Ypsilanti hatte vor der Hessen-Wahl eine Zusammenarbeit mit der Linkspartei ausgeschlossen, später allerdings versucht, eine von der Linken tolerierten rot-grünen Minderheitsregierung zu bilden. Das Manöver scheiterte an Widerstand abtrünniger SPD-Landtagsabgeordneter, und Ypsilanti trat als Partei- und Fraktionschefin zurück. CDU-Vize Koch betonte, in Nordrhein-Westfalen könne Kraft nach allen Umfragen nur Ministerpräsidentin werden, "wenn sich Rot-Rot-Grün zusammentun5". Für Hessen sei die einjährige Hängepartie mit Ypsilantis Wortbruch "eine sehr schwierige Zeit" gewesen, fügte der Ministerpräsident hinzu. "In der jetzigen Wirtschafts- und Finanzkrise wäre es für das große Industrieland NRW verheerend, wenn das Land nach fünf erfolgreichen Jahren unter Jürgen Rüttgers in eine politische Krise taumeln würde."

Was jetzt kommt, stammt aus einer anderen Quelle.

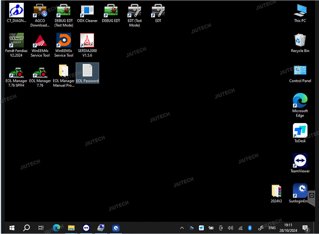The image size is (319, 234).
Task: Open volume control in system tray
Action: point(231,228)
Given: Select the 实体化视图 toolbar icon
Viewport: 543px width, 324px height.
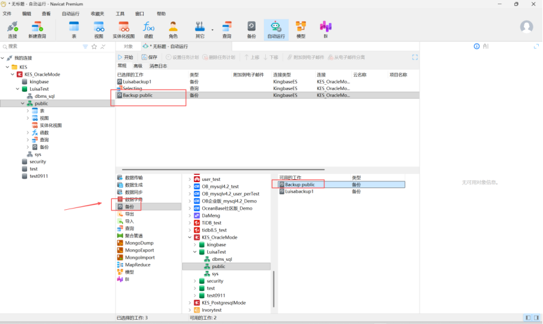Looking at the screenshot, I should [123, 28].
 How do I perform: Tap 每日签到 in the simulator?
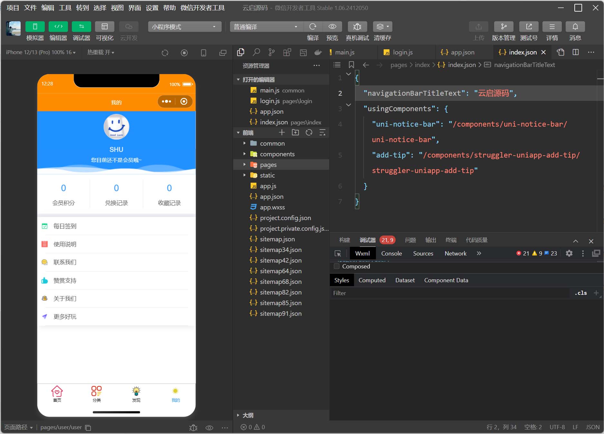[65, 226]
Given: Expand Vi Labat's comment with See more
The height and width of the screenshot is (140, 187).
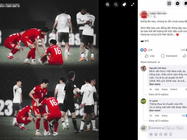Looking at the screenshot, I should tap(155, 110).
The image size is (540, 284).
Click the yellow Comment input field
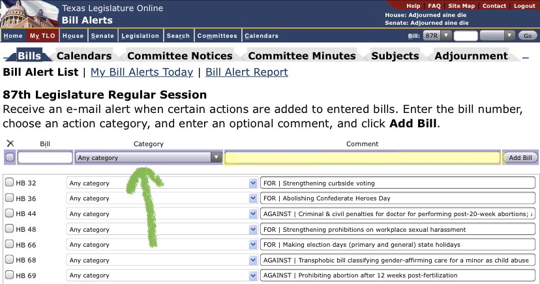(x=362, y=157)
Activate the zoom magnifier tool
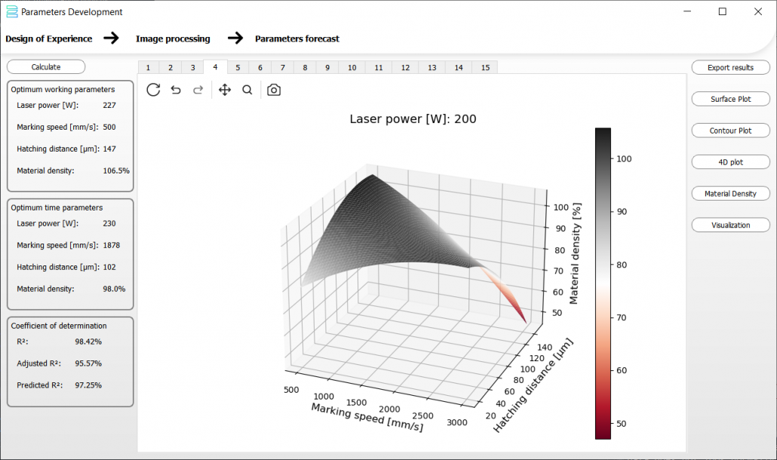Screen dimensions: 777x460 click(x=247, y=90)
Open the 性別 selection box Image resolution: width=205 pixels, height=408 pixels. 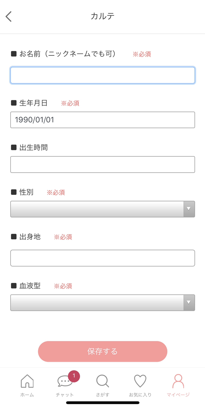pyautogui.click(x=97, y=209)
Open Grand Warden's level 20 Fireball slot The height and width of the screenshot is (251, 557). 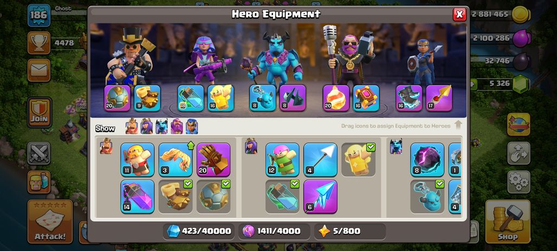[336, 98]
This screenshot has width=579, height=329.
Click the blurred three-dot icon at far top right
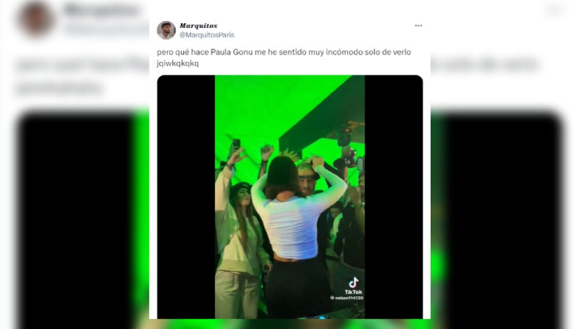pos(555,10)
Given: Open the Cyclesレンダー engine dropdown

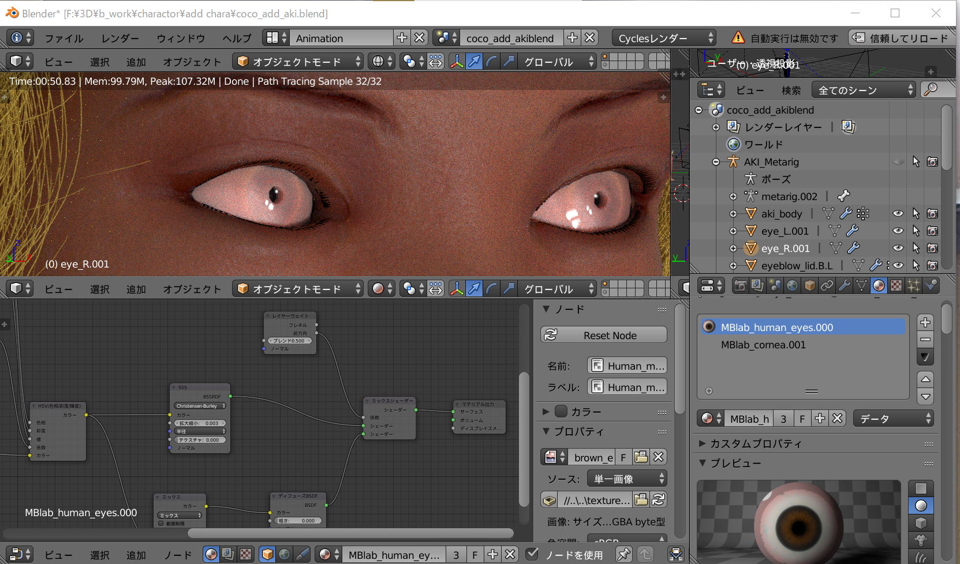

Der jüngsten Umfrage des Forsa-Instituts zufolge liegt die CDU in Nordrhein-Westfalen bei 39 Prozent, fast fünf Punkte hinter dem Ergebnis bei der Wahl 2005. Die Sozialdemokraten kämen auf 34, die Grünen auf elf, die FDP auf sechs und die Linkspartei auf fünf Prozent. Schafft die Linke den Einzug in den Düsseldorfer Landtag, dürfte es am 9. Mai weder für Schwarz-Gelb noch für Rot-Grün reichen. Rechnerisch möglich erscheinen Schwarz-Grün, eine Große Koalition und eben Rot-Rot-Grün.
Der Vorsitzende der grünen Bundestagsfraktion, Jürgen Trittin, schloss eine Koalition mit der Linken ausdrücklich nicht aus und wies zugleich Spekulationen über ein Bündnis mit der CDU zurück. "Die Gemeinsamkeiten der Grünen mit der SPD sind einfach höher als mit den Neoliberalen und der Union", sagte er der "Frankfurter Allgemeinen Sonntagszeitung".
FDP-Chef Guido Westerwelle gab als Ziel die Fortsetzung der schwarz-gelben Koalition aus. "Wir wollen in Nordrhein-Westfalen zehn Prozent plus X erreichen und damit die Mehrheit für eine bürgerliche Regierung sichern", sagte Westerwelle.